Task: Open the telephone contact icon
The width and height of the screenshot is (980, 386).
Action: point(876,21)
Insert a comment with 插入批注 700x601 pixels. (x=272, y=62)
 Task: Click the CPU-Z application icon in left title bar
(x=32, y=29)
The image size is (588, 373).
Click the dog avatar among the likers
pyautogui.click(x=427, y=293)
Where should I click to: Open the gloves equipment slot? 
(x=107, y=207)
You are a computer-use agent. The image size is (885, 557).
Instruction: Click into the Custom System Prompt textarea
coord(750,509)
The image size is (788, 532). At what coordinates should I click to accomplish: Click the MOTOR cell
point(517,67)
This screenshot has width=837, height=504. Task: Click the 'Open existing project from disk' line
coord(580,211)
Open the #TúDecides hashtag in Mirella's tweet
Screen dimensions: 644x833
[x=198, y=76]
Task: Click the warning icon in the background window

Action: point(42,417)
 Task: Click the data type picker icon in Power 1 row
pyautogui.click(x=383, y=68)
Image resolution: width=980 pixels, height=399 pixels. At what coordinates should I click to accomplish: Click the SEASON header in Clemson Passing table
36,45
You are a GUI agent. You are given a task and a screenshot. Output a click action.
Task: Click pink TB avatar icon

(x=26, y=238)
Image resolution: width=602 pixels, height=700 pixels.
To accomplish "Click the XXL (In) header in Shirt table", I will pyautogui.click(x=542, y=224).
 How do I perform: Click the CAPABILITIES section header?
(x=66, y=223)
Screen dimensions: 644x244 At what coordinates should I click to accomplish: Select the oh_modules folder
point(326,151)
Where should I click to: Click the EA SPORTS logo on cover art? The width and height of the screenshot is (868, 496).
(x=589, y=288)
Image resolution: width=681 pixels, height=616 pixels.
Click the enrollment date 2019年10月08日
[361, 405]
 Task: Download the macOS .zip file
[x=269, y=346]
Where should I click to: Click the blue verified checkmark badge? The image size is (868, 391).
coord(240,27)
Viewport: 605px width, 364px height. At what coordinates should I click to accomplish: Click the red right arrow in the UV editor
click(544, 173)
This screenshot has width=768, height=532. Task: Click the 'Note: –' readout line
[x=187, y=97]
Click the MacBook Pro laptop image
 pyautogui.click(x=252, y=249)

***

• **ASSIGNMENT**: Every single line of the data above must be set down again exactly.

• **PROBLEM SOLUTION**:
Task: Open the telephone contact icon
The width and height of the screenshot is (980, 386).
Action: point(876,21)
Insert a comment with 插入批注 700x601 pixels. (x=272, y=62)
 Task: Click the CPU-Z application icon in left title bar
(x=32, y=29)
The image size is (588, 373).
Click the dog avatar among the likers
pyautogui.click(x=427, y=293)
Where should I click to: Open the gloves equipment slot? 
(x=107, y=207)
You are a computer-use agent. The image size is (885, 557).
Instruction: Click into the Custom System Prompt textarea
coord(750,509)
The image size is (788, 532). At what coordinates should I click to accomplish: Click the MOTOR cell
point(517,67)
This screenshot has width=837, height=504. Task: Click the 'Open existing project from disk' line
coord(580,211)
Open the #TúDecides hashtag in Mirella's tweet
Screen dimensions: 644x833
[x=198, y=76]
Task: Click the warning icon in the background window

Action: point(42,417)
 Task: Click the data type picker icon in Power 1 row
pyautogui.click(x=383, y=68)
Image resolution: width=980 pixels, height=399 pixels. At what coordinates should I click to accomplish: Click the SEASON header in Clemson Passing table
36,45
You are a GUI agent. You are given a task and a screenshot. Output a click action.
Task: Click pink TB avatar icon

(x=26, y=238)
Image resolution: width=602 pixels, height=700 pixels.
To accomplish "Click the XXL (In) header in Shirt table", I will pyautogui.click(x=542, y=224).
 How do I perform: Click the CAPABILITIES section header?
(x=66, y=223)
Screen dimensions: 644x244 At what coordinates should I click to accomplish: Select the oh_modules folder
point(326,151)
Where should I click to: Click the EA SPORTS logo on cover art? The width and height of the screenshot is (868, 496).
(x=589, y=288)
Image resolution: width=681 pixels, height=616 pixels.
Click the enrollment date 2019年10月08日
[361, 405]
 Task: Download the macOS .zip file
[x=269, y=346]
Where should I click to: Click the blue verified checkmark badge? The image size is (868, 391).
coord(240,27)
Viewport: 605px width, 364px height. At what coordinates should I click to accomplish: Click the red right arrow in the UV editor
click(544, 173)
This screenshot has width=768, height=532. Task: Click the 'Note: –' readout line
[x=187, y=97]
Click the MacBook Pro laptop image
 pyautogui.click(x=252, y=249)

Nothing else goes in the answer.